● EXTRAIT:
----------------

Le père Romano a été comparé à un starets. Pourquoi ?
Les exemples sont nombreux. Je fus frappé par l’histoire d’une mère de famille. Dans un moment de maladie, avec de jeunes enfants, et un mari antipathique selon elle, elle va chez le père Scalfi et se défoule. Il la regarde et lui dit avec douceur : « Et si le moment était venu de commencer à aimer sans réserve et sans contre partie ? ». Pour cette femme, après une rébellion initiale, ces mots ont changé sa vie et lui ont permis de reprendre sa relation avec son mari. Ce n’est pas pour rien qu’en tant que prêtre diocésain, alors que lui revenait le « don », il a toujours été appelé par tous « père ».

Par moment, la vie du père Romano a eu la saveur d’une histoire d’espionnage. Pourtant, avec la fin de la guerre froide, Russia Cristiana n’a pas cessé sa mission.
Ce fut un changement dans la continuité. Le père Romano a toujours dit que l’œcuménisme est l’offrande sincère et gratuite de l’amitié dans le Christ. C’est cela qui continue.

Aujourd’hui, de quoi ont besoin ces amis ?
De voir qui nous sommes à travers les cours d’iconographie, les voyages, les stages pour les étudiants russes qui sont offerts tant à Seriate qu’à la Bibliothèque Ambrosienne, avec le soutien des familles de Russia Cristiana, le soutien pour la présence au Meeting d’artistes, d’intellectuels, d’ecclésiastiques, d’étudiants russes… Ce sont toutes les tentatives pour faire revivre la rencontre avec l’autre comme un point de croissance pour le moi.

Comment le père Scalfi a-t-il vécu la rencontre de Cuba entre le pape François et le patriarche Kirill ?
Avec questionnement, émerveillement et gratitude. Quand arriva l’annonce de cette rencontre, il y eut quelques interrogations sur ses motivations, mais ensuite a prévalu la disponibilité à reconnaître qu’un événement avait eu lieu, et que cela était un signe d’une plus grande initiative que les constructions diplomatiques. Même lorsque certains ? à la fois catholiques et orthodoxes ? minimisèrent l’importance de la rencontre ou même la contestèrent, il répétait : « Mais elle a eu lieu ».

L’œuvre de Russia Cristiana a été créée comme une aide à l’Église persécutée au-delà du rideau de fer. Qu’est-ce que cette expérience nous enseigne par rapport à ce qui se passe au Moyen-Orient ?
On allait en Russie pour rencontrer, partager, apprendre et, si possible, pour œuvrer ensemble, et non pas pour imposer notre modèle ou notre vision. On y allait en reconnaissant la grandeur du témoignage des martyrs et des persécutés tout en se laissant interpeller par eux, et en les proposant de façon insistante à l’Occident car nous avions l’assurance qu’ils étaient une richesse dont nous avions (et avons) besoin. Peut-être que cela est la clé pour une approche véritablement chrétienne de ce qui se passe aujourd’hui.

----------------

● CONSIGNE:
Pouvez-vous recopier le passage de l'entretien sur le père Romano qui commence par « Aujourd’hui, de quoi » et se poursuit jusqu'à « pour le moi. » ? Ces entrées proviennent d'une autre source.

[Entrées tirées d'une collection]
----------------

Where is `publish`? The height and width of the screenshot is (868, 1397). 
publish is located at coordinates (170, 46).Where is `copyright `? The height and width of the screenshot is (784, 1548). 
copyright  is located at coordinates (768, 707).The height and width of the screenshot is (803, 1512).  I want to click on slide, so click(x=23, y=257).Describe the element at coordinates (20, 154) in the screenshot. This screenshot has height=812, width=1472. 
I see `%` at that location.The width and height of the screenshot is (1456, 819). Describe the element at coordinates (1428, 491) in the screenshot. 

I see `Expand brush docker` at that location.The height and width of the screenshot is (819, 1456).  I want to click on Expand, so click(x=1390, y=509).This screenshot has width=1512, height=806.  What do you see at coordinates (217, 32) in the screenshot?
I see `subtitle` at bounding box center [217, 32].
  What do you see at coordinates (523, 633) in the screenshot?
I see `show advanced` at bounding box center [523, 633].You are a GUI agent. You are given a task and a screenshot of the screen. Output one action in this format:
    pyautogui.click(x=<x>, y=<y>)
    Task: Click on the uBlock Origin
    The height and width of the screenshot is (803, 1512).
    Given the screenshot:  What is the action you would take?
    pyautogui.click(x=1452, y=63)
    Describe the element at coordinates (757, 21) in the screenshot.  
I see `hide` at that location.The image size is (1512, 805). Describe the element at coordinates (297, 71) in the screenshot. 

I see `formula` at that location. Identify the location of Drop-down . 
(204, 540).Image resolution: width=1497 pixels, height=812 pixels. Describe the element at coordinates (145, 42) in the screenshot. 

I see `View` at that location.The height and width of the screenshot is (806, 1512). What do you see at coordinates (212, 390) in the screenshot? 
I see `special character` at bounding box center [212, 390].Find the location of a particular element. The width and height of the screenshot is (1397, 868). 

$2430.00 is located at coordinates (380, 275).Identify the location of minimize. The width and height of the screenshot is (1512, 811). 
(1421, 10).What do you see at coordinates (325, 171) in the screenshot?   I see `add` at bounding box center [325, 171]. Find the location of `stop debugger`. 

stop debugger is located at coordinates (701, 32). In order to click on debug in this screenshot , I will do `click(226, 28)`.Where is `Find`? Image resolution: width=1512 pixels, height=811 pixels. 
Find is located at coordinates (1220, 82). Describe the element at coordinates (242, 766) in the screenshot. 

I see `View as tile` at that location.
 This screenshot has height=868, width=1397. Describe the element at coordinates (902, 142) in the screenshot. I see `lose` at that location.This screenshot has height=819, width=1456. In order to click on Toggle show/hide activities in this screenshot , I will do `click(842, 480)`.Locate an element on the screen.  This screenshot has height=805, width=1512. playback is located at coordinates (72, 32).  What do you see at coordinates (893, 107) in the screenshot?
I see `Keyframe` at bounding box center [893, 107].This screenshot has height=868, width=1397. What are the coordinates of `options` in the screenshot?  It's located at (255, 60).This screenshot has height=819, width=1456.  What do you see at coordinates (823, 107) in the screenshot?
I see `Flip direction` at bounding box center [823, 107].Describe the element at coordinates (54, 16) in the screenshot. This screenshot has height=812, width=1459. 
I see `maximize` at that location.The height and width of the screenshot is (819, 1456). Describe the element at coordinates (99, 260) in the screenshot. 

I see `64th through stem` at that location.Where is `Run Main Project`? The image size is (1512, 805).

----------------

● RÉPONSE:
Aujourd’hui, de quoi ont besoin ces amis ?
De voir qui nous sommes à travers les cours d’iconographie, les voyages, les stages pour les étudiants russes qui sont offerts tant à Seriate qu’à la Bibliothèque Ambrosienne, avec le soutien des familles de Russia Cristiana, le soutien pour la présence au Meeting d’artistes, d’intellectuels, d’ecclésiastiques, d’étudiants russes… Ce sont toutes les tentatives pour faire revivre la rencontre avec l’autre comme un point de croissance pour le moi.